Defendant Long asserts that Adkins’s statement, “They think you f**king punched her,
Russell,” is inadmissible hearsay because it is an out of court statement made to the police.
He argues that the trial court improperly admitted this statement under the “state of mind”
exception to the rule against hearsay. Tenn. R. Evid. 803(3). The State responds that the
statement at issue was not offered for the truth of the matter asserted and, therefore, is not
hearsay or subject to the Rule 802 exceptions to the rule against hearsay. We agree with the
State.
Hearsay is defined as “a statement, other than one made by the declarant while
testifying at the trial or hearing, offered in evidence to prove the truth of the matter asserted.”
Tenn. R. Evid. 801(c). In general, hearsay statements are inadmissible. Tenn. R. Evid. 802
(“Hearsay is not admissible except as provided by these rules or otherwise by law.”). “‘The
determination of whether a statement is hearsay and whether it is admissible through an
exception to the hearsay rule is left to the sound discretion of the trial court.’” State v.

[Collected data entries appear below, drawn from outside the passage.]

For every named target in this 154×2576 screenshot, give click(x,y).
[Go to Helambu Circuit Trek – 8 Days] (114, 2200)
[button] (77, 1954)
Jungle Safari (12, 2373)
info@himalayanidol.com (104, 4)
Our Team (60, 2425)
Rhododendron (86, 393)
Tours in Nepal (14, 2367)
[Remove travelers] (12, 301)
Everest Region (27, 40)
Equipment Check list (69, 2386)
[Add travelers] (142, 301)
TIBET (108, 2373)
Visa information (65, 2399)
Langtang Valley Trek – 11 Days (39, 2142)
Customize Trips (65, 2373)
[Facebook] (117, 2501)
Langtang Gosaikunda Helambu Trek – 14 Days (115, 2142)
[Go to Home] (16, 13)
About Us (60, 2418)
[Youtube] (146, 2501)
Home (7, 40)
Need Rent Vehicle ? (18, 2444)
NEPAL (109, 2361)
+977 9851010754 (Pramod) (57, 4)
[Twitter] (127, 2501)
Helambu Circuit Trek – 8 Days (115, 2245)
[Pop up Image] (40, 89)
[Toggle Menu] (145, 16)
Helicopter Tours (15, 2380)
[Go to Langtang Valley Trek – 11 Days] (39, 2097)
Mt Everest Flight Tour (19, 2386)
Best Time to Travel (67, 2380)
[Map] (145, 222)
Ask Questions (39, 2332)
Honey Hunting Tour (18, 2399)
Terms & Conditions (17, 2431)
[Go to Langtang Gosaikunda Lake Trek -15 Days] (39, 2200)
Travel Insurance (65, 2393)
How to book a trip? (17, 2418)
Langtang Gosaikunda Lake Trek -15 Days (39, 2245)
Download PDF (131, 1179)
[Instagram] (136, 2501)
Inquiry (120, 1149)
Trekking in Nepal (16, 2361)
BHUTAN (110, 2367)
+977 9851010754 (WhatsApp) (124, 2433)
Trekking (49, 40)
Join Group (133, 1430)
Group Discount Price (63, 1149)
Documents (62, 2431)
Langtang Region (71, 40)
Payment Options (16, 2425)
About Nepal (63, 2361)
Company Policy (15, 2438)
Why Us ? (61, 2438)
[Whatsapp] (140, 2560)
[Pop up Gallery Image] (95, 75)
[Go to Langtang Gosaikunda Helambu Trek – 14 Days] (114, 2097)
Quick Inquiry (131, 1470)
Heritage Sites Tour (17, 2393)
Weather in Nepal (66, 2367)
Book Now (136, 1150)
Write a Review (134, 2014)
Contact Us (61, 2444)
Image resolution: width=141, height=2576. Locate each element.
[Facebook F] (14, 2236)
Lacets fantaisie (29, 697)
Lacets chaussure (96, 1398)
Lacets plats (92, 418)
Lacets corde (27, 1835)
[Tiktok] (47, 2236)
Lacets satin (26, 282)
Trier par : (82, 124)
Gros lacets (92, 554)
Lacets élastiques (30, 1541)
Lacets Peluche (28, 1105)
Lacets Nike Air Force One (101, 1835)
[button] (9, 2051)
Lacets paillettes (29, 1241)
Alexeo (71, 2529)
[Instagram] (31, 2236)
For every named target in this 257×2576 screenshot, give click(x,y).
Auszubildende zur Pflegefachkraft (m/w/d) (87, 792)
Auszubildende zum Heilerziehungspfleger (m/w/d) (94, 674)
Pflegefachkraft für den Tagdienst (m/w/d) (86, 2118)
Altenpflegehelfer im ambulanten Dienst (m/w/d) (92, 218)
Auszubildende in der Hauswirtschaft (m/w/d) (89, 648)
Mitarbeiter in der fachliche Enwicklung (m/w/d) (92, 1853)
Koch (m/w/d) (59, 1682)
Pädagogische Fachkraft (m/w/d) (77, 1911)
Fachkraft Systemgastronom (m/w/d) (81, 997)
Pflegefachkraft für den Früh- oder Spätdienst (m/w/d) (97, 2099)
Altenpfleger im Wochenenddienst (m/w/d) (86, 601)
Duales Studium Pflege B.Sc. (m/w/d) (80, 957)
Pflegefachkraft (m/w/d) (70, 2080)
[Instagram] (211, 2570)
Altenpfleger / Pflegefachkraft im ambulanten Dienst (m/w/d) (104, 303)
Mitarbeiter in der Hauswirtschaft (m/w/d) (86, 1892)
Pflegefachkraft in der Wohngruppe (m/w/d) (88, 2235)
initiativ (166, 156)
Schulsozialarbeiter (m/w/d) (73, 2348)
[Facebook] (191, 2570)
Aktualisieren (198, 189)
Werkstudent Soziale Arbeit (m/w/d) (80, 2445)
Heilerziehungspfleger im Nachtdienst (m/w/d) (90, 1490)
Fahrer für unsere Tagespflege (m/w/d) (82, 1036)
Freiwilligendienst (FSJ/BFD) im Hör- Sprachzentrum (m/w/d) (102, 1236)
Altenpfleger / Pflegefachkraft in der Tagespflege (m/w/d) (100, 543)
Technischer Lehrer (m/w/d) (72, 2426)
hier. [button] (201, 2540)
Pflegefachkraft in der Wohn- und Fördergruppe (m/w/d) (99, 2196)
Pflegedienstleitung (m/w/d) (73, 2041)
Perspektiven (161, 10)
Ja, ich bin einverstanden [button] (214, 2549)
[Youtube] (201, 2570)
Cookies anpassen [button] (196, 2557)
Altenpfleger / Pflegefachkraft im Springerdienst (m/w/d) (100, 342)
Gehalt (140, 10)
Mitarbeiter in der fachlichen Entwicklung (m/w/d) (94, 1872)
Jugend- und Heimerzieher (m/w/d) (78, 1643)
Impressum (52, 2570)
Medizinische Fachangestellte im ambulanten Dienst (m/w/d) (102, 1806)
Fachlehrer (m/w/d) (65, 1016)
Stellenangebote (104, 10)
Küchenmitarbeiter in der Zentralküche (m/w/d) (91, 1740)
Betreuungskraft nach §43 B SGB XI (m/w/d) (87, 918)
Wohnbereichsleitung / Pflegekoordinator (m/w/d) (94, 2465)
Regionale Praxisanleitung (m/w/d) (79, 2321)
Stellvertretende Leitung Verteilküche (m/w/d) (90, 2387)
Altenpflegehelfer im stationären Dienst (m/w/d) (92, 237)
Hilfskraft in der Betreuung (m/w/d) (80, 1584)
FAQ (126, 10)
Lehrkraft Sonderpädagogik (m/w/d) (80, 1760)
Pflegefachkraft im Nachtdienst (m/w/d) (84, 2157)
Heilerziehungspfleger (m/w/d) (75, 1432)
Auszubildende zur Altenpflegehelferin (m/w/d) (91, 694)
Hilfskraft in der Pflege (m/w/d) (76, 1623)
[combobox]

Thomas, 158 S.W.3d 361, 400 (Tenn. 2005) (quoting State v. Stout, 46 S.W.3d 689, 697
(Tenn. 2001)). This Court will not interfere with this exercise of discretion unless a clear
abuse appears on the face of the record.2 State v. Franklin, 308 S.W.3d 799, 803 (Tenn.
2010). A trial court abuses its discretion only when it applies an incorrect legal standard or
makes a ruling that is illogical or unreasonable and causes an injustice to the complaining
party. Id. (quotations omitted).
2
We are aware of the disagreement among panels of this court and also with our Supreme Court
regarding the appropriate standard of review of the admissibility of hearsay evidence. See State v. Dotson,
254 S.W.3d 378, 392 (Tenn. 2008) (in considering an issue involving hearsay, holding that “questions
concerning the admissibility of evidence rest within the sound discretion of the trial court, and this Court will
not interfere in the absence of abuse appearing on the face of the record”); Pylant v. State, 263 S.W.3d 864,
871 n. 26 (Tenn. 2008) (maintaining that the standard of review for hearsay issues is abuse of discretion);
Willie Perry, Jr. v. State, No. W2011-01818-CCA-R3-PC, 2012 WL 2849510, at *3 (Tenn. Crim. App. July
11, 2012) (stating that standard of review for admissibility of evidence is abuse of discretion); but see State
v. Gilley, 297 S.W.3d 739, 760 (Tenn. Crim. App. 2008) (stating that whether a statement is offered to prove
the truth of the matter asserted is “necessarily a question of law” and is not subject to review under abuse
of discretion standard); State v. Schiefelbein, 230 S.W.3d 88, 128 (Tenn. Crim. App. 2007) (holding that
appellate review of hearsay issues is de novo with no presumption of correctness); Willie Perry, Jr., 2012
WL 2849510, at *7 (Bivins, J., concurring) (applying de novo standard of review to hearsay issues). It is not
necessary for us to compare the merits of each position because, for purposes of our determination of this
issue, the evidence is admissible under either standard of review.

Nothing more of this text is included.